O ministro André Mendonça, do Supremo Tribunal Federal (STF), determinou nesta quinta-feira (2) que o governo federal e o Congresso Nacional prestem esclarecimentos sobre uma regra da Lei de Diretrizes Orçamentárias (LDO) de 2026 que flexibiliza restrições a doações públicas em ano eleitoral.
A medida foi tomada no âmbito de uma ação apresentada pelo Partido Novo na quarta-feira (1º), que pede a suspensão da norma.
Mendonça deu prazo de cinco dias para que a Presidência da República e a Presidência do Congresso se manifestem. Em seguida, a Advocacia-Geral da União (AGU) e a Procuradoria-Geral da República (PGR) terão três dias para fazerem o mesmo. O ministro ainda não analisou o pedido de suspensão da regra.

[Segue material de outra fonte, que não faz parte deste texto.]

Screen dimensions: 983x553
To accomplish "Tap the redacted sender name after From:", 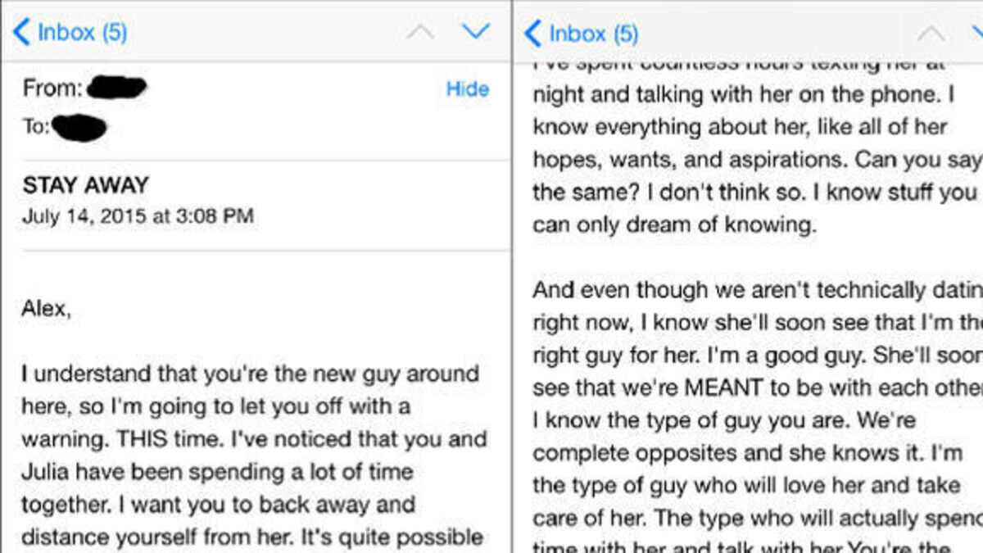I will [116, 86].
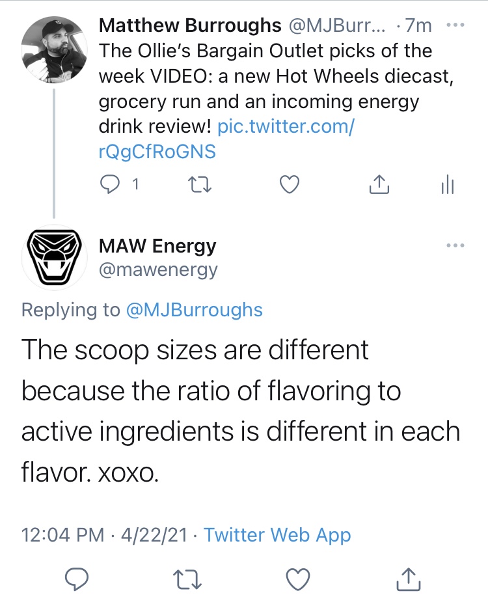This screenshot has width=488, height=606.
Task: Click the 12:04 PM 4/22/21 timestamp
Action: [x=104, y=535]
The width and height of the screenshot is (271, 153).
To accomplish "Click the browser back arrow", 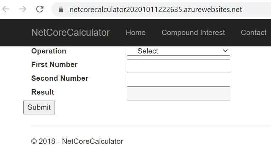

A ação contesta o artigo 95 da LDO de 2026. A norma estabelece que a doação de bens, valores ou benefícios pela administração pública não será considerada irregular em período eleitoral quando houver alguma contrapartida ou obrigação para quem recebe o benefício.
O tema envolve uma das restrições previstas na Lei das Eleições. Pela legislação, órgãos públicos ficam proibidos, nos meses que antecedem a votação, de distribuir gratuitamente bens e benefícios que possam influenciar a disputa eleitoral.

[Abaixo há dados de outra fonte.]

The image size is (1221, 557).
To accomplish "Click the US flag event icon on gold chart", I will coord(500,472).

O artigo aprovado pelo Congresso cria uma exceção para os casos em que a pessoa ou entidade que recebe o benefício tenha de cumprir alguma obrigação em troca.
Na ação, o Partido Novo afirma que a regra altera normas eleitorais em pleno ano de eleição e pode gerar desequilíbrio na disputa entre candidatos.
A legenda também argumenta que a simples exigência de uma contrapartida não impede o uso eleitoral dessas doações e pode servir como mecanismo para contornar as restrições previstas na Lei das Eleições.